» **DATA FOR PROCESSING**:
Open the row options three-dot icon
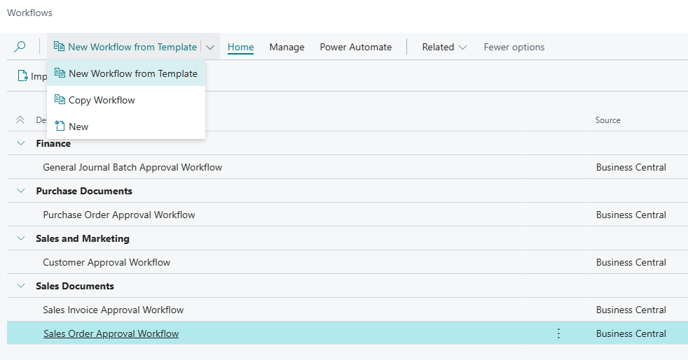pyautogui.click(x=559, y=333)
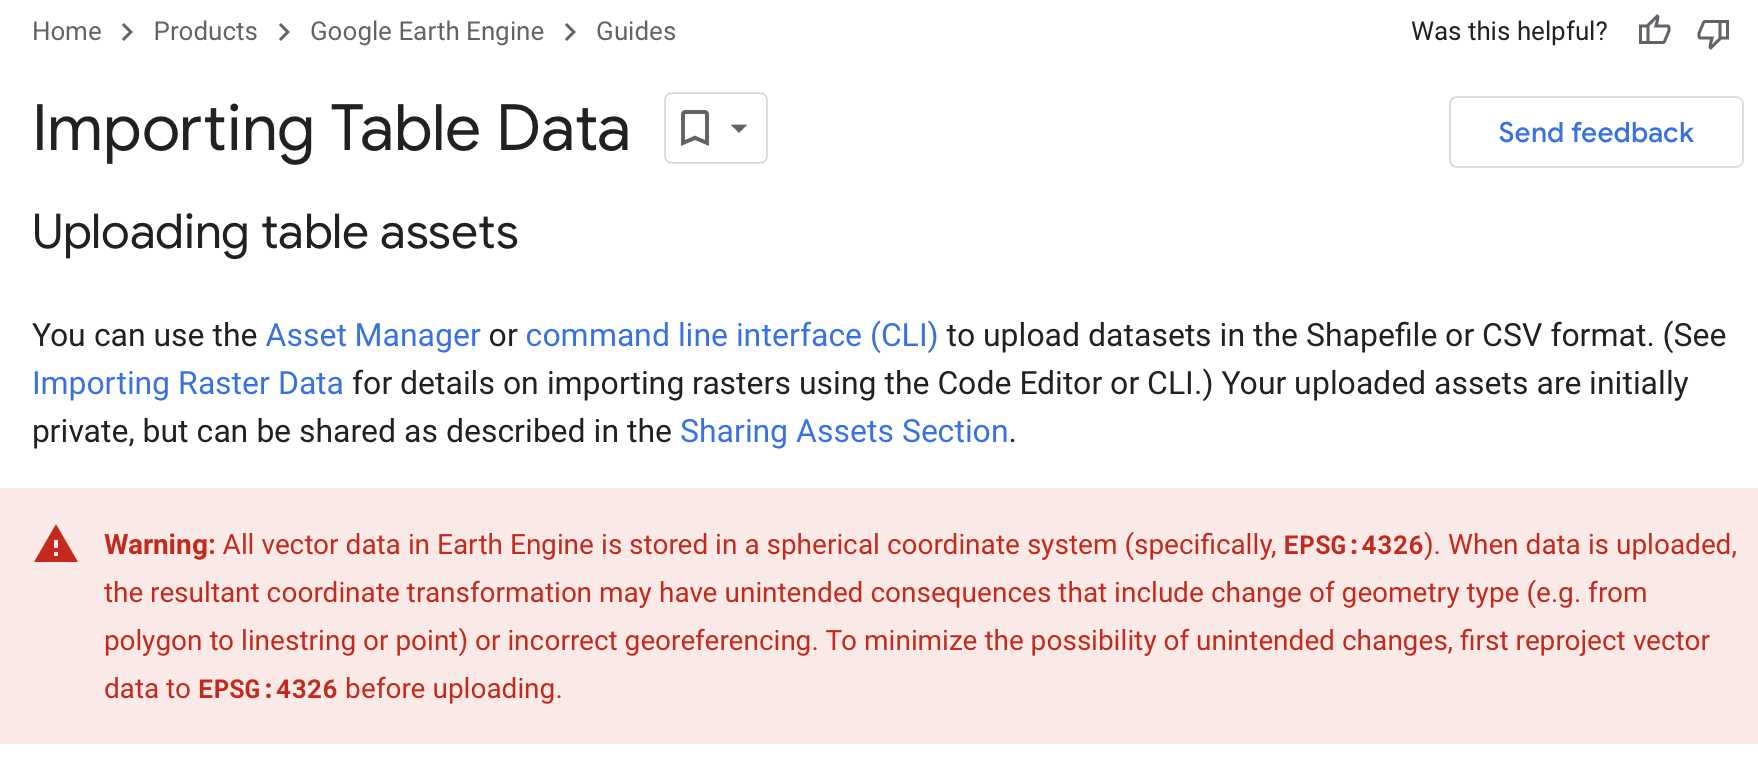Click the chevron before the Guides breadcrumb

(570, 32)
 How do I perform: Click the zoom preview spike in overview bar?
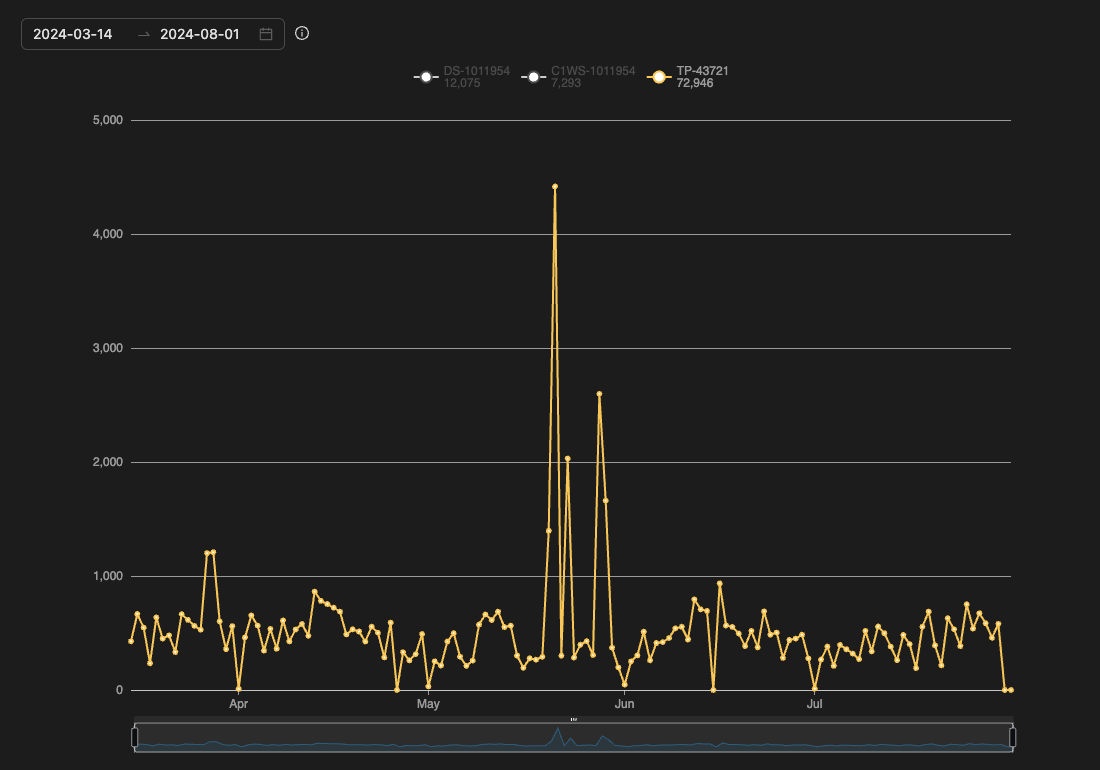coord(556,732)
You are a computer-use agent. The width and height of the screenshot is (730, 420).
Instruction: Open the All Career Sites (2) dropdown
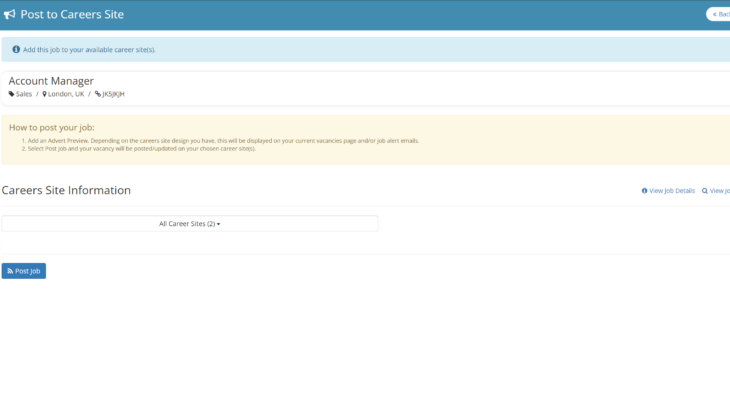click(189, 224)
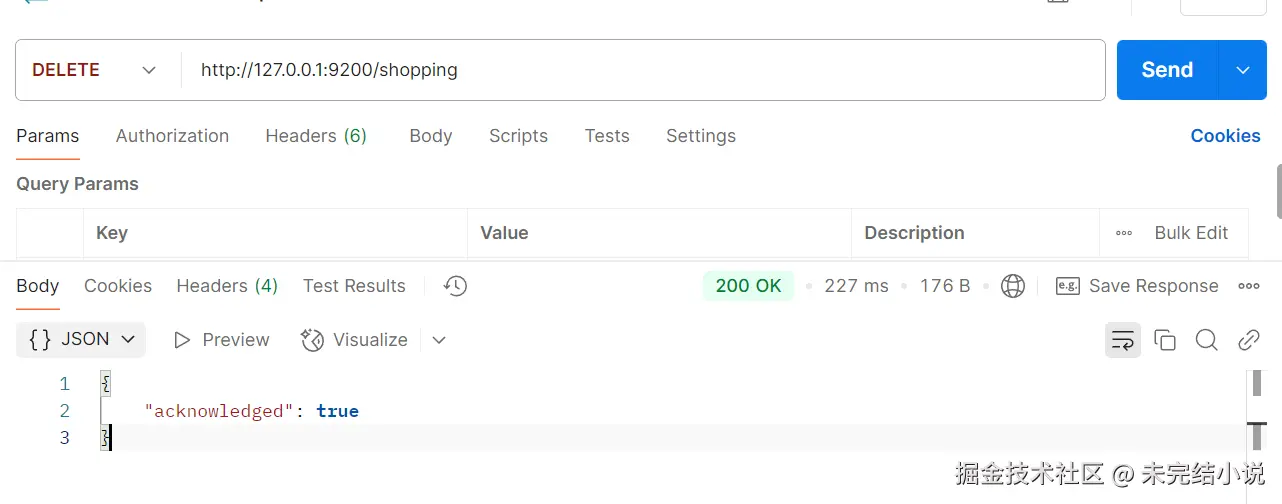
Task: Click the request URL input field
Action: [640, 70]
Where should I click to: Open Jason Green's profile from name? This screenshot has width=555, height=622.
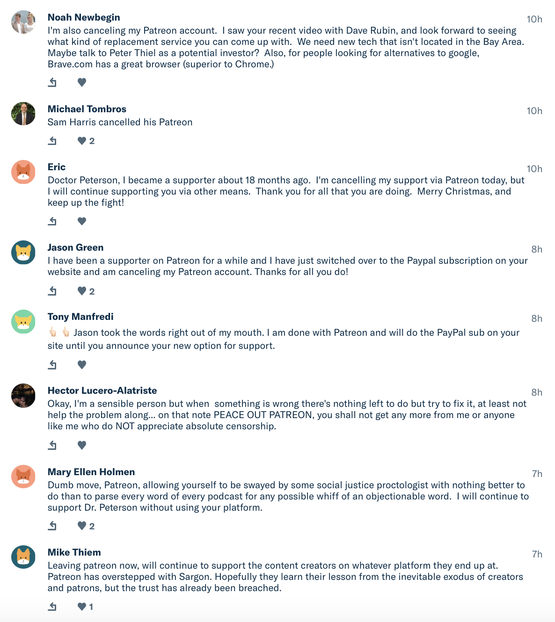pos(75,248)
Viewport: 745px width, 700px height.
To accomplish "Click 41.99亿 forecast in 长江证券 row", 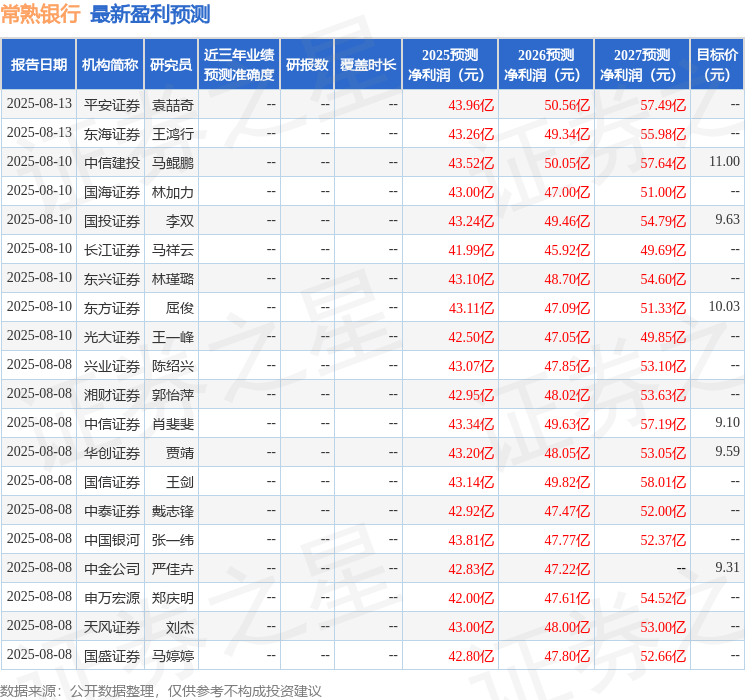I will [x=471, y=249].
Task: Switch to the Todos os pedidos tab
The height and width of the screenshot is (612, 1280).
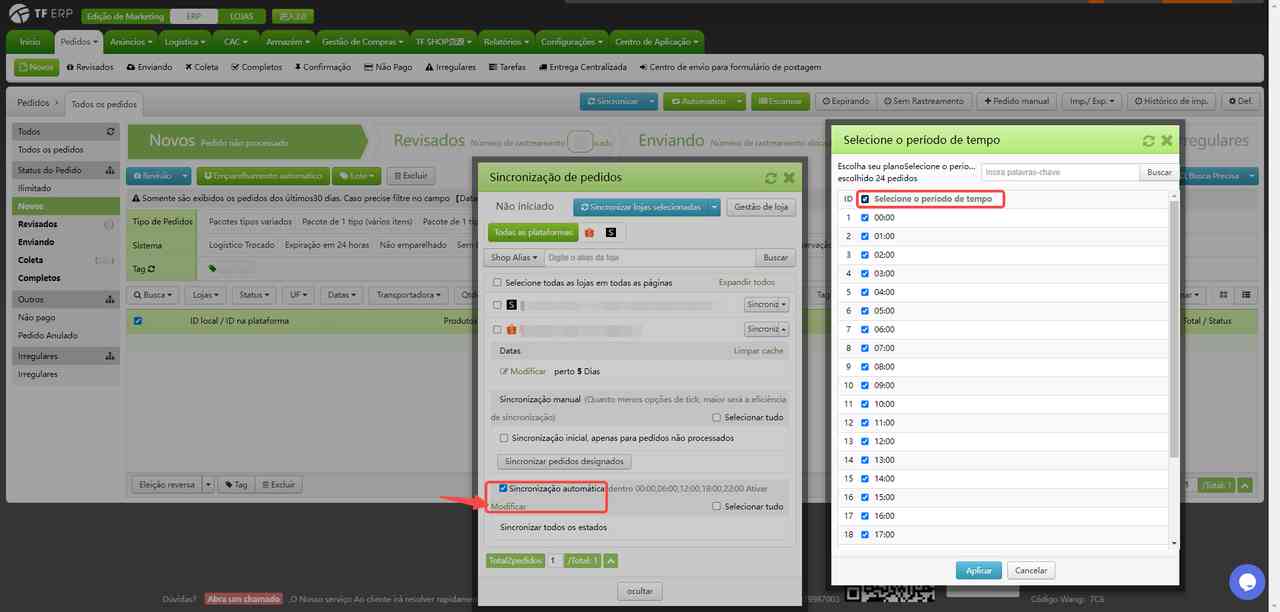Action: (x=104, y=104)
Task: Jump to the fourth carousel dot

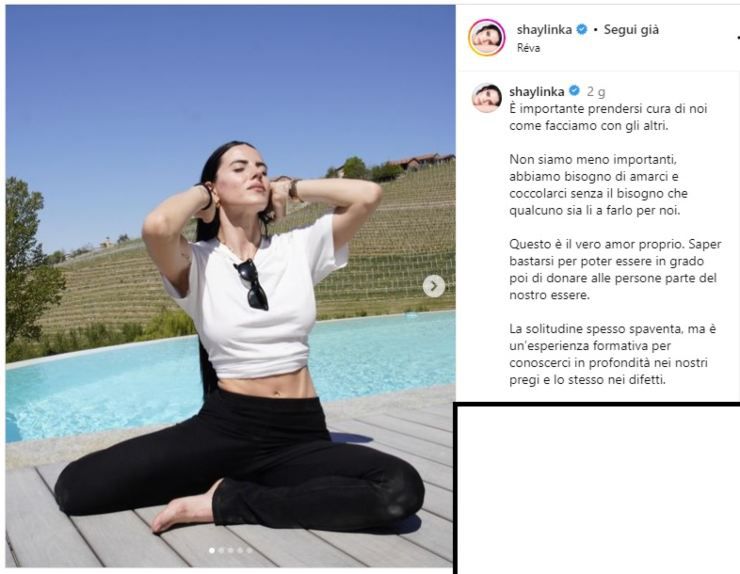Action: point(240,550)
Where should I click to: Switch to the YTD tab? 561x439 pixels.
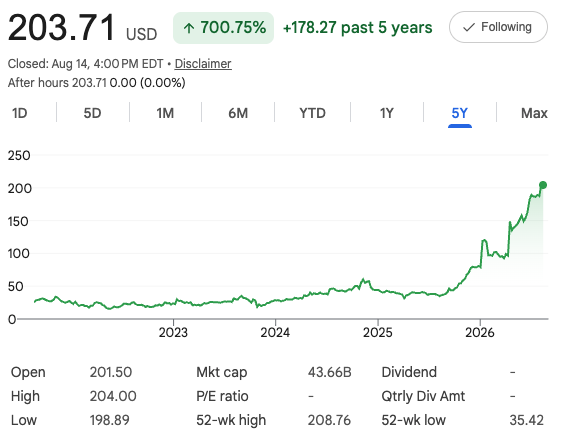[312, 113]
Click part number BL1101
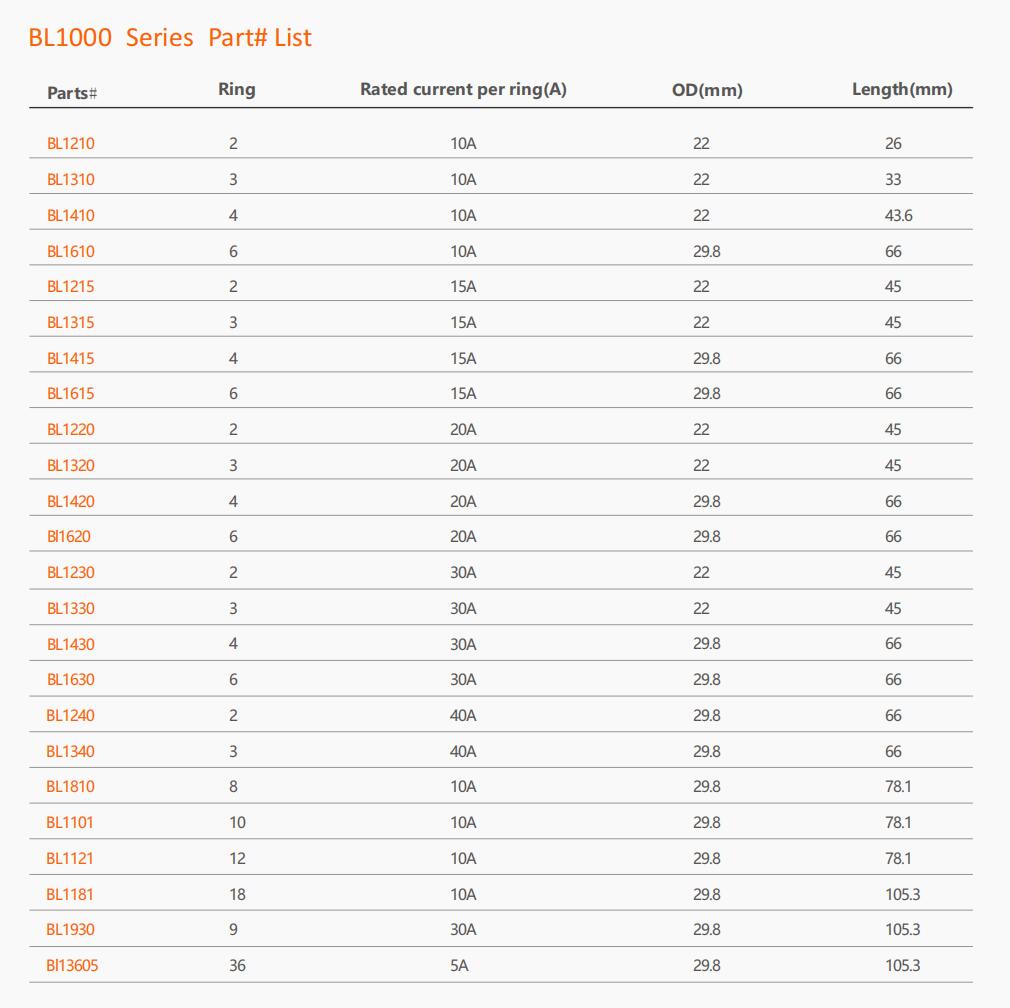This screenshot has height=1008, width=1010. (70, 822)
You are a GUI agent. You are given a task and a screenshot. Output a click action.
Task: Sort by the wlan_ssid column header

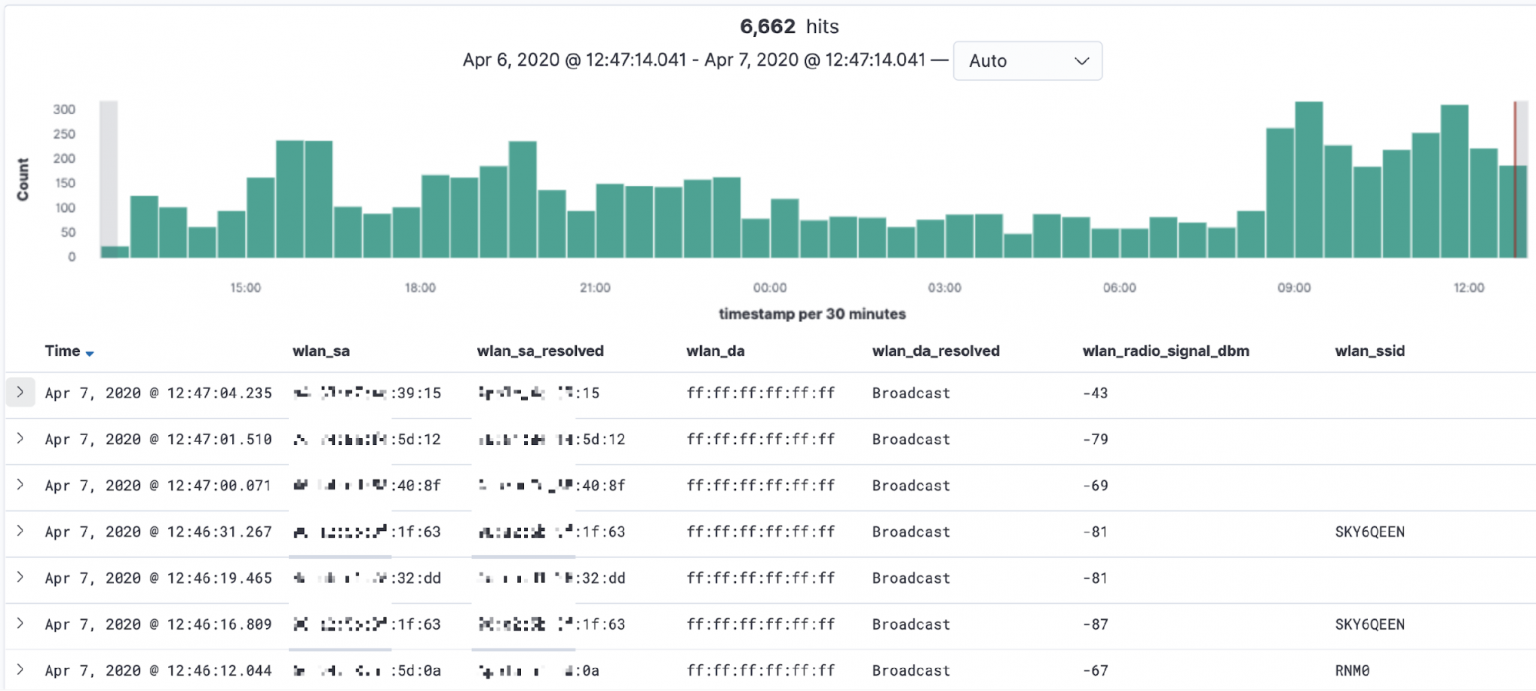tap(1369, 351)
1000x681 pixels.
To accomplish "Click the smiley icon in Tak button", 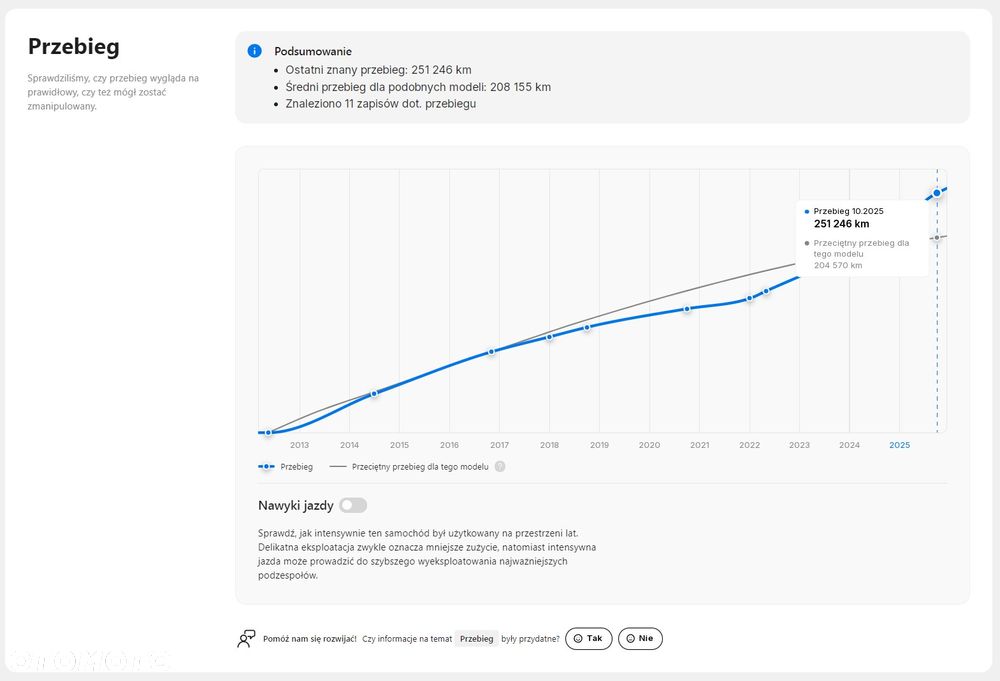I will click(x=578, y=638).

» **TASK DIRECTIONS**:
Please filter the entries for the word "agent" and copy the lines that have it.

» **FINISHED TASK**:
You are a computer-use agent. The width and height of the screenshot is (730, 420).
You are a GUI agent. You are given a task and a screenshot. Output a click action.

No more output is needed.